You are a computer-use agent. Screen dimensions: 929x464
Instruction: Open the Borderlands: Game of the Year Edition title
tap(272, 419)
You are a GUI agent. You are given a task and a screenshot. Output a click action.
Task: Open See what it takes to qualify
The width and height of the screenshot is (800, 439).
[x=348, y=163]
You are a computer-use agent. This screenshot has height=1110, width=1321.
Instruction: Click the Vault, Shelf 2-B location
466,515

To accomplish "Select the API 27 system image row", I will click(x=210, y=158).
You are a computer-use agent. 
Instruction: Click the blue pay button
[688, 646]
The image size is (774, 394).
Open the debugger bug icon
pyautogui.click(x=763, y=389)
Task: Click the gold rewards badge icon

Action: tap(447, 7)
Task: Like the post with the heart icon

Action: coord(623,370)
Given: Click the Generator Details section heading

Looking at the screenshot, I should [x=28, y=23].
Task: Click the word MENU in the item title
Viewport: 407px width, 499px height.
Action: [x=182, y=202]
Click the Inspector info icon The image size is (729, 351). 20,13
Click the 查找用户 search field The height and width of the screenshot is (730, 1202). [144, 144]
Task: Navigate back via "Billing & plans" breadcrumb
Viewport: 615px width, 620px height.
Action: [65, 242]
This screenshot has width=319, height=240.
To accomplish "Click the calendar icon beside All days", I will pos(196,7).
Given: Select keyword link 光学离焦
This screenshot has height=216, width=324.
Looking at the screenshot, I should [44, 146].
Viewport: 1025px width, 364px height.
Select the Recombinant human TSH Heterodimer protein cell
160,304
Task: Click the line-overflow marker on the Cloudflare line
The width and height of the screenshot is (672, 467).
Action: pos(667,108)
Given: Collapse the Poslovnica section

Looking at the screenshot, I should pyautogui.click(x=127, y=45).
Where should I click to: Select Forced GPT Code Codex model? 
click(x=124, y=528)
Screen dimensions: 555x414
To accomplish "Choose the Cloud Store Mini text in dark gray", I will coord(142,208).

[Task to complete] Return the entries above exactly, each one complete.

[Exercise response]
You are a computer-use agent. Screen dimensions: 929x464
Instruction: Open the Borderlands: Game of the Year Edition title
tap(272, 419)
You are a GUI agent. You are given a task and a screenshot. Output a click action.
Task: Open See what it takes to qualify
The width and height of the screenshot is (800, 439).
[x=348, y=163]
You are a computer-use agent. This screenshot has height=1110, width=1321.
Instruction: Click the Vault, Shelf 2-B location
466,515

To accomplish "Select the API 27 system image row", I will click(x=210, y=158).
You are a computer-use agent. 
Instruction: Click the blue pay button
[688, 646]
The image size is (774, 394).
Open the debugger bug icon
pyautogui.click(x=763, y=389)
Task: Click the gold rewards badge icon

Action: tap(447, 7)
Task: Like the post with the heart icon

Action: coord(623,370)
Given: Click the Generator Details section heading

Looking at the screenshot, I should [x=28, y=23].
Task: Click the word MENU in the item title
Viewport: 407px width, 499px height.
Action: [x=182, y=202]
Click the Inspector info icon The image size is (729, 351). 20,13
Click the 查找用户 search field The height and width of the screenshot is (730, 1202). [144, 144]
Task: Navigate back via "Billing & plans" breadcrumb
Viewport: 615px width, 620px height.
Action: [65, 242]
This screenshot has width=319, height=240.
To accomplish "Click the calendar icon beside All days", I will pos(196,7).
Given: Select keyword link 光学离焦
This screenshot has height=216, width=324.
Looking at the screenshot, I should [44, 146].
Viewport: 1025px width, 364px height.
Select the Recombinant human TSH Heterodimer protein cell
160,304
Task: Click the line-overflow marker on the Cloudflare line
The width and height of the screenshot is (672, 467).
Action: pos(667,108)
Given: Collapse the Poslovnica section

Looking at the screenshot, I should pyautogui.click(x=127, y=45).
Where should I click to: Select Forced GPT Code Codex model? 
click(x=124, y=528)
Screen dimensions: 555x414
To accomplish "Choose the Cloud Store Mini text in dark gray", I will coord(142,208).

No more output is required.